The Ohio State University
How might ethnographers and qualitative researchers meaningfully operate in a contemporary research climate that holds to such limited conceptions of what constitutes "scientific" research in education? This address will review criteria for "scientifically-based research" as expressed in the No Child Left Behind Act of 2001, the Education Sciences Act of 2002, and the new Institute for Education Sciences, and identify several pathways along which researchers may productively work in such a context.
These include: 1) Critical inquiry into the socio-intellectual frameworks and institutional networks driving such policy development; 2) Instruction and dissemination of little-understood facets of cultural practice or oft-misunderstood precepts of ethnography and qualitative research; 3) Achievement of greater transparency in research designs and processes of inference and theory building; 4) Mixed-methods research and the "pragmatic" turn; and 5) Public, or public-interest education research.
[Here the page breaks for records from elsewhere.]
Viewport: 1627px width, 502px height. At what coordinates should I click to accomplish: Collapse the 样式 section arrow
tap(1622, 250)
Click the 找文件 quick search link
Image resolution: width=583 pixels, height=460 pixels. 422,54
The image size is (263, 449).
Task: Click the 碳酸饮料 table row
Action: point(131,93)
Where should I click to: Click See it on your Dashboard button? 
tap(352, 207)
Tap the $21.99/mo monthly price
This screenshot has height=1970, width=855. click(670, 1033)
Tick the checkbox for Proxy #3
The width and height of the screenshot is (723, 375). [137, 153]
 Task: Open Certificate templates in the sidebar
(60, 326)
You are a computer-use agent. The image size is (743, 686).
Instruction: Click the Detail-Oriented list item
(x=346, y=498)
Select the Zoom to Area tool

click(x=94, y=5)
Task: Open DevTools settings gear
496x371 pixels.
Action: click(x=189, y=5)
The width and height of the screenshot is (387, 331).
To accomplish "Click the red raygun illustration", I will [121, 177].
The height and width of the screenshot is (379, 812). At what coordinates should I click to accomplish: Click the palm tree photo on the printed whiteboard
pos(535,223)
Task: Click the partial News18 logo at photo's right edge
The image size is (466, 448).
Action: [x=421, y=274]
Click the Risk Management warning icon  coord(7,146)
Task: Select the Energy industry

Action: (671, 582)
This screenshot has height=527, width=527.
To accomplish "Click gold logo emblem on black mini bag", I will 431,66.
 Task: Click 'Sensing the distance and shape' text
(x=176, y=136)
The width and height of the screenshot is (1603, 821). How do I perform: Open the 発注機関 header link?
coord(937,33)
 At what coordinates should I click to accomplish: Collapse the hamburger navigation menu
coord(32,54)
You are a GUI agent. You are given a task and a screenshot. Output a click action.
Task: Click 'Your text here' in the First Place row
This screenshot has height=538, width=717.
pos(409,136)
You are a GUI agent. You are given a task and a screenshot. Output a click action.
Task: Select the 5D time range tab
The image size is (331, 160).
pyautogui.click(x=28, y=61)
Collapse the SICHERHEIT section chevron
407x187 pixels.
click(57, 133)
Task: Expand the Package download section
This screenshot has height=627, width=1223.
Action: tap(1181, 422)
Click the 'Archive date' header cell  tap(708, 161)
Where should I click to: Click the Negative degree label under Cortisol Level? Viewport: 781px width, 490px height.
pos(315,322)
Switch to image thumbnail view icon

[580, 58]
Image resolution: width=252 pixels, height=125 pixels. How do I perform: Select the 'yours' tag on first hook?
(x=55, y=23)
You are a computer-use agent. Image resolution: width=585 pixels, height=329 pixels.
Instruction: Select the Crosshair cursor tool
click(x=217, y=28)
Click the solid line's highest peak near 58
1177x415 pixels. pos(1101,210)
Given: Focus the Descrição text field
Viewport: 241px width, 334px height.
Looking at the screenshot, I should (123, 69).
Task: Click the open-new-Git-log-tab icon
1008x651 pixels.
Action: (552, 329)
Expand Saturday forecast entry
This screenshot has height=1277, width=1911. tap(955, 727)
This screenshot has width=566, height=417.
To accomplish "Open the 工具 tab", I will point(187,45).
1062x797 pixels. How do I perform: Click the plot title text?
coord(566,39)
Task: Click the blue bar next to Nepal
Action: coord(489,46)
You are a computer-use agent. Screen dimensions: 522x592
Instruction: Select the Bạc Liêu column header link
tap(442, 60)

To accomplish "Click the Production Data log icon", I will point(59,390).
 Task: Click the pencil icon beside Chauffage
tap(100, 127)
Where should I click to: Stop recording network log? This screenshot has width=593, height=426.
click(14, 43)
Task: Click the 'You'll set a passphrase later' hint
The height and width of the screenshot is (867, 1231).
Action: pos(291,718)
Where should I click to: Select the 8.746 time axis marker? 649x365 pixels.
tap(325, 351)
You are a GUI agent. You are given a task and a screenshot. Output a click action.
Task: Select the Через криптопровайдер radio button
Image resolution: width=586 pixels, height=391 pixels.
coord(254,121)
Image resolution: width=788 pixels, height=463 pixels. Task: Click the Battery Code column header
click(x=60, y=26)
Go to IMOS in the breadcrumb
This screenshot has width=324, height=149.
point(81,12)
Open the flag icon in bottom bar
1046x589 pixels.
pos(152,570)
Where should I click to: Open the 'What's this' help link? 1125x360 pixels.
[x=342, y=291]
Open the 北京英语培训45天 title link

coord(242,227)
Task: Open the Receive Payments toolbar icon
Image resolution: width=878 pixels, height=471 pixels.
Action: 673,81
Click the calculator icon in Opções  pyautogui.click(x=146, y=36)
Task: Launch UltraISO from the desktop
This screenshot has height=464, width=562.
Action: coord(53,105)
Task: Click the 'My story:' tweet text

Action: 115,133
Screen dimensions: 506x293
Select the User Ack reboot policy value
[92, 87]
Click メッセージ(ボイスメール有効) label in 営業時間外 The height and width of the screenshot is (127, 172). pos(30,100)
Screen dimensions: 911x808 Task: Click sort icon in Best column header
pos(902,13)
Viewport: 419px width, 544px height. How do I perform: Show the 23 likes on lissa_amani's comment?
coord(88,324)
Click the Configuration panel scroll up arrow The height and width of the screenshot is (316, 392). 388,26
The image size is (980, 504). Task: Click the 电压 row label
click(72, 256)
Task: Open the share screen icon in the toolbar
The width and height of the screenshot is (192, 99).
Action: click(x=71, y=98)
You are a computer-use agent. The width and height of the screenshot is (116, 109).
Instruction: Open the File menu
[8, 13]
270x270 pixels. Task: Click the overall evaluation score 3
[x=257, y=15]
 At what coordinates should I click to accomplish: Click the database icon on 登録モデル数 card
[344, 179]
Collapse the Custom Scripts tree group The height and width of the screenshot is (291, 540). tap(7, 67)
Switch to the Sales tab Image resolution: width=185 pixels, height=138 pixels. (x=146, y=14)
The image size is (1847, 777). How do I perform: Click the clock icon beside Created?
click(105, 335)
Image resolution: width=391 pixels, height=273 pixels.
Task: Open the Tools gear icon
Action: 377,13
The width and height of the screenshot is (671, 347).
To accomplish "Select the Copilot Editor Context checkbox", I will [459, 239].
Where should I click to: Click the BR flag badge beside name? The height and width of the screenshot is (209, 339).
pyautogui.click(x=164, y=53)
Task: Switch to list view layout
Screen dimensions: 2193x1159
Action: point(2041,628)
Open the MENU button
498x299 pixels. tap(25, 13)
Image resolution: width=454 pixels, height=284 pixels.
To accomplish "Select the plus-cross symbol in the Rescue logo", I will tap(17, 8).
Central aims are to discuss dilemmas that must be confronted within each of these areas, and to orient ethnographers and qualitative researchers toward those modes of scholarship that can most powerfully impact the knowledge projects, practices, or causes to which they are committed.
About the key note speaker:
Peter Demerath is Associate Professor of Social & Cultural Foundations at The Ohio State University. His research interests have included: comparative study of student class cultures, sociocultural study of education policy, urban education, and school-university partnerships. Peter received his B.A. in political science from Haverford College, M.A. in Anthropology from the University of Pennsylvania, and his Ed.D. in Educational Policy, Research, and Administration from the University of Massachusetts at Amherst.